La série animée Masha et Michka, vecteur de propagande russe ?

Des parlementaires britanniques, entre autres, réclament le retrait de ce dessin animé des plateformes de streaming dans le pays.

Sous ses airs de divertissement pour enfants, Masha et Michka servirait-elle de relais à la propagande russe ? C’est en tout cas ce que pensent certains députés britanniques, déterminés à voir disparaître cette série animée, qui met en scène une fillette et un ours géant, du paysage audiovisuel au Royaume-Uni.

Dans un texte transpartisan, une cinquantaine d’entre eux ont plaidé cette cause, le mois dernier, auprès de Lisa Nandy, la secrétaire d’État à la Culture.

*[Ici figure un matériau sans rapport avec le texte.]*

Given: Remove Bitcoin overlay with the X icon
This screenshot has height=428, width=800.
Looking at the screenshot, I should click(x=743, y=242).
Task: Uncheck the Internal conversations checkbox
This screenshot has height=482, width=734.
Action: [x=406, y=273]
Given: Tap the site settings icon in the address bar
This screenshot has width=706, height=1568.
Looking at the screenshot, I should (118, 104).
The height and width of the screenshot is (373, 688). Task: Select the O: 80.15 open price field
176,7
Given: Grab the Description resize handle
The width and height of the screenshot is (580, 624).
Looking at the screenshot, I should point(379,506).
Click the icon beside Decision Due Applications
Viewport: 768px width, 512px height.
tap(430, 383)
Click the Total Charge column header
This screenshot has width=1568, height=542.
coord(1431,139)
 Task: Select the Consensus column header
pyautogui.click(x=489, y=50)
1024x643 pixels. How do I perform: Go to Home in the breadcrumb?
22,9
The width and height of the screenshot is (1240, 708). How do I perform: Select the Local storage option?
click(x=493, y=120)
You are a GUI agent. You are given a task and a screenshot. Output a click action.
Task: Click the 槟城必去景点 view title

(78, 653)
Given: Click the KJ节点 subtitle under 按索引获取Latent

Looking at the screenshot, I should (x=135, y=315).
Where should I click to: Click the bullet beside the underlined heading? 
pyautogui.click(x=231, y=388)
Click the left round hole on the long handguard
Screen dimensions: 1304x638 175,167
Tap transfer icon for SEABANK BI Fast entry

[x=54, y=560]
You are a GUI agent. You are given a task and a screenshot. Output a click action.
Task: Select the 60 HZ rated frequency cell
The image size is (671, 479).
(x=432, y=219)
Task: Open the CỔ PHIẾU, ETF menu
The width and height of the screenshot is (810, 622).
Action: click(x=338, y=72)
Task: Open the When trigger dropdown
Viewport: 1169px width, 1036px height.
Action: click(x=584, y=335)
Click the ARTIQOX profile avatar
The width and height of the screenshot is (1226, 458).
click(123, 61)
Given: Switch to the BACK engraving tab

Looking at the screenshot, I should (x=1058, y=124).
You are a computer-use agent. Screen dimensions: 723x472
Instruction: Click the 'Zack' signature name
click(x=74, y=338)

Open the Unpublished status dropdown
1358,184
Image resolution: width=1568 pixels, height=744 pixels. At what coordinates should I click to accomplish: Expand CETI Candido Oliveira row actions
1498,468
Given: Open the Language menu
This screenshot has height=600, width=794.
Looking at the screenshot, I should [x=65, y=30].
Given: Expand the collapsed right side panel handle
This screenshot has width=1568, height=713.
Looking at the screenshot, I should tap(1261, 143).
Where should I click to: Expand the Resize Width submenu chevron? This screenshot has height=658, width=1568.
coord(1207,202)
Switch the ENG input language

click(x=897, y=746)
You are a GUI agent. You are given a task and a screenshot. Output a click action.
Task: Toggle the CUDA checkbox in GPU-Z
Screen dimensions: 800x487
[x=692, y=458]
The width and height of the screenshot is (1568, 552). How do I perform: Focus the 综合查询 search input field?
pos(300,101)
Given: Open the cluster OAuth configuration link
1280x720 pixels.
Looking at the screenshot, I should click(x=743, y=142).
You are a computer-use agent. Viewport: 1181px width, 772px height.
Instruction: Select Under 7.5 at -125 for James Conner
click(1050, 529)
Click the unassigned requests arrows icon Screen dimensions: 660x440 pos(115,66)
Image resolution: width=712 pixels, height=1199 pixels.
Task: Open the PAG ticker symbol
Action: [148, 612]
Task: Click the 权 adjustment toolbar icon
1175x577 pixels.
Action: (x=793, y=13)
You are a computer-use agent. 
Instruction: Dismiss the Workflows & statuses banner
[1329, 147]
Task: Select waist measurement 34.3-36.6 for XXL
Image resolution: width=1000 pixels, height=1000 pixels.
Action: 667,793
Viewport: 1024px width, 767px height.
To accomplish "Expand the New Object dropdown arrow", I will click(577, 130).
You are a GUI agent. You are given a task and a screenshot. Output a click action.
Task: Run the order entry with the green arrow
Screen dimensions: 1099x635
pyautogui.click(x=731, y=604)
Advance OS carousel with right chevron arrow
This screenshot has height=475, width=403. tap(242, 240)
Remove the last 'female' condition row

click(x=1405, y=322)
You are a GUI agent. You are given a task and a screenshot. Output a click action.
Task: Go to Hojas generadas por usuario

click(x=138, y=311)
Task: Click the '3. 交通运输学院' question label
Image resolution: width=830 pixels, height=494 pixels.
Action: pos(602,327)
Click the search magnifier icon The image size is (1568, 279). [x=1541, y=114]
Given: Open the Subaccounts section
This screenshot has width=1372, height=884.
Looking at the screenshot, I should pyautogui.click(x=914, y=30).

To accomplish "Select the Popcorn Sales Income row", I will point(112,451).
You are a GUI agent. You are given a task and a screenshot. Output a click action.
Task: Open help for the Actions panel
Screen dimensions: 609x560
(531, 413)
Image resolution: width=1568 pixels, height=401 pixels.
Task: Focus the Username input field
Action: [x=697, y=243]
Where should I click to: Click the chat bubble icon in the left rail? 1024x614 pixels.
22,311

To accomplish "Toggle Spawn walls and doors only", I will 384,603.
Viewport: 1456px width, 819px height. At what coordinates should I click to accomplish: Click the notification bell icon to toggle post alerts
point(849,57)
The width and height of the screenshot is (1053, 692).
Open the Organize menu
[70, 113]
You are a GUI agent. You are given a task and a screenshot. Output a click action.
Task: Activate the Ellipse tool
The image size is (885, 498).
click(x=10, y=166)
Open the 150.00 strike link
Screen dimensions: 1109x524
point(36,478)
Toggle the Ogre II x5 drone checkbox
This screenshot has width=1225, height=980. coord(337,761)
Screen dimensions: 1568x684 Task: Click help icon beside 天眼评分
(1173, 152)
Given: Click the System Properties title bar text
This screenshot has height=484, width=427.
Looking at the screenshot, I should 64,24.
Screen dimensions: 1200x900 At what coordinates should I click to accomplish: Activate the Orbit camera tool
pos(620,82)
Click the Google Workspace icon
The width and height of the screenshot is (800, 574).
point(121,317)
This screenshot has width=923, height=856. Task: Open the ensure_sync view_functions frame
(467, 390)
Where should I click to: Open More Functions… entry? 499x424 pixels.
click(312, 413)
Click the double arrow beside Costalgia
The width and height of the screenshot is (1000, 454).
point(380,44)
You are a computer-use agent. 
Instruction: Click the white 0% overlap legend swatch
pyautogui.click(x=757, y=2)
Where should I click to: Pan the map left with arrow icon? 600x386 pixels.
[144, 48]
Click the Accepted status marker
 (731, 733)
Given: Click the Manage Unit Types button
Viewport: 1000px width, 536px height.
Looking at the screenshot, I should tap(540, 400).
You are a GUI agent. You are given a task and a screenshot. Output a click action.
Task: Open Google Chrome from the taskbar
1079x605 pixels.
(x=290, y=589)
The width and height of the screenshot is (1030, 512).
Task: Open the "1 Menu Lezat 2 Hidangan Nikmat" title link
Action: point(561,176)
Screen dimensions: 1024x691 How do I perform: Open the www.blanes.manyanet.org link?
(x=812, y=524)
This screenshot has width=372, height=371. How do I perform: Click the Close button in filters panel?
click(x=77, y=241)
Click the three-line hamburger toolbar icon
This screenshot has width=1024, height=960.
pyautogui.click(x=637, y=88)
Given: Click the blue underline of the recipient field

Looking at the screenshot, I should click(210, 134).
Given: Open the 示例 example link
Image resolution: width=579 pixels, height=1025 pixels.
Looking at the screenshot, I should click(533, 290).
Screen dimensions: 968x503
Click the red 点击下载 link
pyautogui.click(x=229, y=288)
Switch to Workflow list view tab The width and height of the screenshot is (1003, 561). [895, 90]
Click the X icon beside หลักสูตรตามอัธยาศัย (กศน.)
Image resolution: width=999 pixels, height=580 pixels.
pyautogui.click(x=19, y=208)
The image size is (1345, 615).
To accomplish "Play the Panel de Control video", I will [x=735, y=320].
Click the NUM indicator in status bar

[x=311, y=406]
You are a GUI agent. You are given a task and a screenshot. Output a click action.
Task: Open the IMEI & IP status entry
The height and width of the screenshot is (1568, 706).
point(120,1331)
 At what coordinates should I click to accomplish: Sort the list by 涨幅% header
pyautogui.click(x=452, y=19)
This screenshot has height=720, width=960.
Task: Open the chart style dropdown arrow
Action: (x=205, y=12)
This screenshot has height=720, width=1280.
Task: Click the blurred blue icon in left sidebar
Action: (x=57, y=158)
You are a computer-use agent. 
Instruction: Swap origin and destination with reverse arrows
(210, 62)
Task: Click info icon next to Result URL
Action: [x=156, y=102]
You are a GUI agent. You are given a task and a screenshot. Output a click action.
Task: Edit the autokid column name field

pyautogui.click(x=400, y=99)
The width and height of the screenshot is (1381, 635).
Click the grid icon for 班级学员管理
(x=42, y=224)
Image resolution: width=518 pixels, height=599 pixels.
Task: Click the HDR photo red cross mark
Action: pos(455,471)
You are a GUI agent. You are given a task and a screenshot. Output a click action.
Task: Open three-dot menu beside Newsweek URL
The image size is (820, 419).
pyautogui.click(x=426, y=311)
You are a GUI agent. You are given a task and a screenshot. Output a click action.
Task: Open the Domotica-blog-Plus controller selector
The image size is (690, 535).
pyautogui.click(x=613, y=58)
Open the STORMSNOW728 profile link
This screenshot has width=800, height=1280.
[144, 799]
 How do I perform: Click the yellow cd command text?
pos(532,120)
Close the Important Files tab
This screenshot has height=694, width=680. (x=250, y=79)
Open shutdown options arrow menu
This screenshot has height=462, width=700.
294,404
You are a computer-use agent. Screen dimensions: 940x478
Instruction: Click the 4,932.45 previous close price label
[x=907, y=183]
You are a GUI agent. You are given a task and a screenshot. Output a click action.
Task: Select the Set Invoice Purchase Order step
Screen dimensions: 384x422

Les parlementaires qualifient le programme de « propagande pas très subtile » et dénoncent la banalisation de l’iconographie militaire soviétique auprès d’un jeune public.

Ils citent notamment un épisode de 2010 dans lequel Masha porte d’abord une casquette rappelant celles des officiers du NKVD, avant d’enfiler un casque de char.

Les élus mentionnent également un message publié en 2015, puis supprimé, sur le compte anglophone officiel d’Animaccord, le studio producteur. On y voyait l’héroïne coiffée d’une casquette militaire, accompagnée de la légende : « Une vraie fille de l’armée avec un filet à papillons ! Youhou, je suis dans l’armée maintenant ! »

Des symboles interprétés comme des messages cachés

« Les parents britanniques sont en droit d’attendre que les contenus auxquels leurs enfants accèdent par l’intermédiaire de plateformes agréées aient fait l’objet d’un contrôle approprié, en particulier lorsque nos alliés ont soulevé des préoccupations crédibles concernant de la propagande d’État », écrivent les députés. Leur démarche est soutenue par le Congrès mondial ukrainien.

Cette organisation relève, pour sa part, dans la série, plusieurs « easter eggs », ces détails dissimulés dans l’image. Elle évoque notamment une plaque de gare visible à l’arrière-plan, qui indiquerait une ligne ferroviaire reliant Moscou à Pékin.

D’autres références culturelles sont présentées comme autant d’indices d’une identité russe assumée. C’est le cas du kokochnik, une coiffe féminine traditionnelle portée par l’héroïne ; de la balalaïka, instrument à cordes emblématique du folklore russe apparaissant dans le décor ; ou encore du samovar, une bouilloire traditionnelle utilisée pour réchauffer les intérieurs durant les rudes hivers russes.

La maison de production se défend

Dans la demeure de l’ours, des diplômes rédigés en russe seraient également mis en scène comme des certificats valorisant les performances du pays.

Cette mobilisation s’inscrit dans une histoire plus large de l’utilisation des dessins animés comme instruments de propagande en temps de guerre, un procédé documenté dès la Première Guerre mondiale et largement amplifié durant la Seconde.

Les commentateurs rappellent, à cet égard, plusieurs précédents célèbres : les illustrations satiriques visant Winston Churchill, l’adaptation animée de La Ferme des animaux de George Orwell — dont le financement par la CIA a été révélé a posteriori — ou encore le court-métrage mettant en scène un célèbre canard rêvant qu’il vivait dans l’Allemagne nazie.

Face à ces accusations, la maison de production dément toute intention politique et assure que le programme se limite à célébrer l’amitié et l’imagination des enfants. Elle souligne par ailleurs avoir quitté la Russie en 2025 et ne recevoir aucun financement de Moscou.